## WORK INSTRUCTIONS
Rewrite the entries below, substituting "Display" for every occurrence of "Viewport" and leaving everything else unchanged.

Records
---*---

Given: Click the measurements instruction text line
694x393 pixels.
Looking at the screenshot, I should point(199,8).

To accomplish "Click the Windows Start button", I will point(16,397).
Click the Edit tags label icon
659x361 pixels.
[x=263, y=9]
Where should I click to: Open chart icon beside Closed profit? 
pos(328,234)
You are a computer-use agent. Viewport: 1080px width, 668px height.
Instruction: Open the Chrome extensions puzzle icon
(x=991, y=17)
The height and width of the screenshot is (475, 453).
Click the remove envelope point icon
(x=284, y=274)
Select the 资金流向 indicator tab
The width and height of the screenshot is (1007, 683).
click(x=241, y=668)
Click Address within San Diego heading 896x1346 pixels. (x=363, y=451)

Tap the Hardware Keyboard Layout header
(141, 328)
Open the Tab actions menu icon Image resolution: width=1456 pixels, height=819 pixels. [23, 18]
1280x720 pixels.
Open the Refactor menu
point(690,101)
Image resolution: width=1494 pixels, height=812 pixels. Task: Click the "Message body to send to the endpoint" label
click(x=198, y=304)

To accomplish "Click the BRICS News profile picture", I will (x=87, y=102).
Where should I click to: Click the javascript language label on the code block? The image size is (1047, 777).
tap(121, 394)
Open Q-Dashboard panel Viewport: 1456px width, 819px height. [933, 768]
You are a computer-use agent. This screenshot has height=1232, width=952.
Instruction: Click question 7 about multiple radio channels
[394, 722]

---*---

## RESPONSE TO THIS TASK
Given: Click the measurements instruction text line
694x393 pixels.
Looking at the screenshot, I should point(199,8).

To accomplish "Click the Windows Start button", I will point(16,397).
Click the Edit tags label icon
659x361 pixels.
[x=263, y=9]
Where should I click to: Open chart icon beside Closed profit? 
pos(328,234)
You are a computer-use agent. Display: 1080px width, 668px height.
Instruction: Open the Chrome extensions puzzle icon
(x=991, y=17)
The height and width of the screenshot is (475, 453).
Click the remove envelope point icon
(x=284, y=274)
Select the 资金流向 indicator tab
The width and height of the screenshot is (1007, 683).
click(x=241, y=668)
Click Address within San Diego heading 896x1346 pixels. (x=363, y=451)

Tap the Hardware Keyboard Layout header
(141, 328)
Open the Tab actions menu icon Image resolution: width=1456 pixels, height=819 pixels. [23, 18]
1280x720 pixels.
Open the Refactor menu
point(690,101)
Image resolution: width=1494 pixels, height=812 pixels. Task: Click the "Message body to send to the endpoint" label
click(x=198, y=304)

To accomplish "Click the BRICS News profile picture", I will (x=87, y=102).
Where should I click to: Click the javascript language label on the code block? The image size is (1047, 777).
tap(121, 394)
Open Q-Dashboard panel Display: 1456px width, 819px height. [933, 768]
You are a computer-use agent. This screenshot has height=1232, width=952.
Instruction: Click question 7 about multiple radio channels
[394, 722]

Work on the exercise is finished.